Required action →
Quote every entry word for word.

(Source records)
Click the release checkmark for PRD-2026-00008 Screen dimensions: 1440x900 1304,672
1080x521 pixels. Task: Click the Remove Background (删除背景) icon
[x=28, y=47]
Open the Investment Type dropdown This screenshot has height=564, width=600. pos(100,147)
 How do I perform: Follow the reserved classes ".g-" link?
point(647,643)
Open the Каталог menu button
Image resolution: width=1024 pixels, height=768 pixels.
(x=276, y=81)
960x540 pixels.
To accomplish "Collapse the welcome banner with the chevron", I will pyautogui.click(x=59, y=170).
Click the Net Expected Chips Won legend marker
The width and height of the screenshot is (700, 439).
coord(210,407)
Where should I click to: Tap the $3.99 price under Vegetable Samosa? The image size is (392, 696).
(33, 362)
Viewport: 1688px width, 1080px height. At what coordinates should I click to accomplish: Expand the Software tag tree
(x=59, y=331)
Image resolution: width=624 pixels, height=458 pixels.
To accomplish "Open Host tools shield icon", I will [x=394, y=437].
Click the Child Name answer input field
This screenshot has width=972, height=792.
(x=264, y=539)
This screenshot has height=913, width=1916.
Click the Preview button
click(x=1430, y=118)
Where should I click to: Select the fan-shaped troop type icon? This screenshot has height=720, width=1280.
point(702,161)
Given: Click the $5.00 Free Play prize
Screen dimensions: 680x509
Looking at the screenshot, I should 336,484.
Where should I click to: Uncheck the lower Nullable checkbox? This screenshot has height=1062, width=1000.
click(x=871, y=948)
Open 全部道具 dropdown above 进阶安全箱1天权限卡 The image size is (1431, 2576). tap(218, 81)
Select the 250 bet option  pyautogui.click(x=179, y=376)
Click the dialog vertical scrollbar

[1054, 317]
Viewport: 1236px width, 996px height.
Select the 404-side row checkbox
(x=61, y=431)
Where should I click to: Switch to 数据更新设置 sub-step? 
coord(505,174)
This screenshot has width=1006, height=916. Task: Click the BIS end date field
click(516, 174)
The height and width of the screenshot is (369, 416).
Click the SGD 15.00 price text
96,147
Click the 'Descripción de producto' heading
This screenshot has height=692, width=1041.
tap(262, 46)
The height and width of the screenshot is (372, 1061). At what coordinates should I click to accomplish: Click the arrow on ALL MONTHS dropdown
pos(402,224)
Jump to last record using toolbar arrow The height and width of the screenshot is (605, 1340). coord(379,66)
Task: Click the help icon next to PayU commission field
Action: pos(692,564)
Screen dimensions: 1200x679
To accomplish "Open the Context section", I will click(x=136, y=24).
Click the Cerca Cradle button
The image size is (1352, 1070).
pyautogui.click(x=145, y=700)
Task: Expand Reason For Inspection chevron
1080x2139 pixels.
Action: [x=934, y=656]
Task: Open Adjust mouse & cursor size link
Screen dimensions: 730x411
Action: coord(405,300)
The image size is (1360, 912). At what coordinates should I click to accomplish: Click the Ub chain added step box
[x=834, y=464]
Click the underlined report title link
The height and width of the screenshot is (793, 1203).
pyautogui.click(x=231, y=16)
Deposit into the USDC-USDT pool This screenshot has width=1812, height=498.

Result of the exercise →
Click the release checkmark for PRD-2026-00008 Screen dimensions: 1440x900 1304,672
1080x521 pixels. Task: Click the Remove Background (删除背景) icon
[x=28, y=47]
Open the Investment Type dropdown This screenshot has height=564, width=600. pos(100,147)
 How do I perform: Follow the reserved classes ".g-" link?
point(647,643)
Open the Каталог menu button
Image resolution: width=1024 pixels, height=768 pixels.
(x=276, y=81)
960x540 pixels.
To accomplish "Collapse the welcome banner with the chevron", I will pyautogui.click(x=59, y=170).
Click the Net Expected Chips Won legend marker
The width and height of the screenshot is (700, 439).
coord(210,407)
Where should I click to: Tap the $3.99 price under Vegetable Samosa? The image size is (392, 696).
(33, 362)
Viewport: 1688px width, 1080px height. At what coordinates should I click to accomplish: Expand the Software tag tree
(x=59, y=331)
Image resolution: width=624 pixels, height=458 pixels.
To accomplish "Open Host tools shield icon", I will [x=394, y=437].
Click the Child Name answer input field
This screenshot has width=972, height=792.
(x=264, y=539)
This screenshot has height=913, width=1916.
Click the Preview button
click(x=1430, y=118)
Where should I click to: Select the fan-shaped troop type icon? This screenshot has height=720, width=1280.
point(702,161)
Given: Click the $5.00 Free Play prize
Screen dimensions: 680x509
Looking at the screenshot, I should 336,484.
Where should I click to: Uncheck the lower Nullable checkbox? This screenshot has height=1062, width=1000.
click(x=871, y=948)
Open 全部道具 dropdown above 进阶安全箱1天权限卡 The image size is (1431, 2576). tap(218, 81)
Select the 250 bet option  pyautogui.click(x=179, y=376)
Click the dialog vertical scrollbar

[1054, 317]
Viewport: 1236px width, 996px height.
Select the 404-side row checkbox
(x=61, y=431)
Where should I click to: Switch to 数据更新设置 sub-step? 
coord(505,174)
This screenshot has width=1006, height=916. Task: Click the BIS end date field
click(516, 174)
The height and width of the screenshot is (369, 416).
Click the SGD 15.00 price text
96,147
Click the 'Descripción de producto' heading
This screenshot has height=692, width=1041.
tap(262, 46)
The height and width of the screenshot is (372, 1061). At what coordinates should I click to accomplish: Click the arrow on ALL MONTHS dropdown
pos(402,224)
Jump to last record using toolbar arrow The height and width of the screenshot is (605, 1340). coord(379,66)
Task: Click the help icon next to PayU commission field
Action: pos(692,564)
Screen dimensions: 1200x679
To accomplish "Open the Context section", I will click(x=136, y=24).
Click the Cerca Cradle button
The image size is (1352, 1070).
pyautogui.click(x=145, y=700)
Task: Expand Reason For Inspection chevron
1080x2139 pixels.
Action: [x=934, y=656]
Task: Open Adjust mouse & cursor size link
Screen dimensions: 730x411
Action: coord(405,300)
The image size is (1360, 912). At what coordinates should I click to accomplish: Click the Ub chain added step box
[x=834, y=464]
Click the underlined report title link
The height and width of the screenshot is (793, 1203).
pyautogui.click(x=231, y=16)
Deposit into the USDC-USDT pool This screenshot has width=1812, height=498.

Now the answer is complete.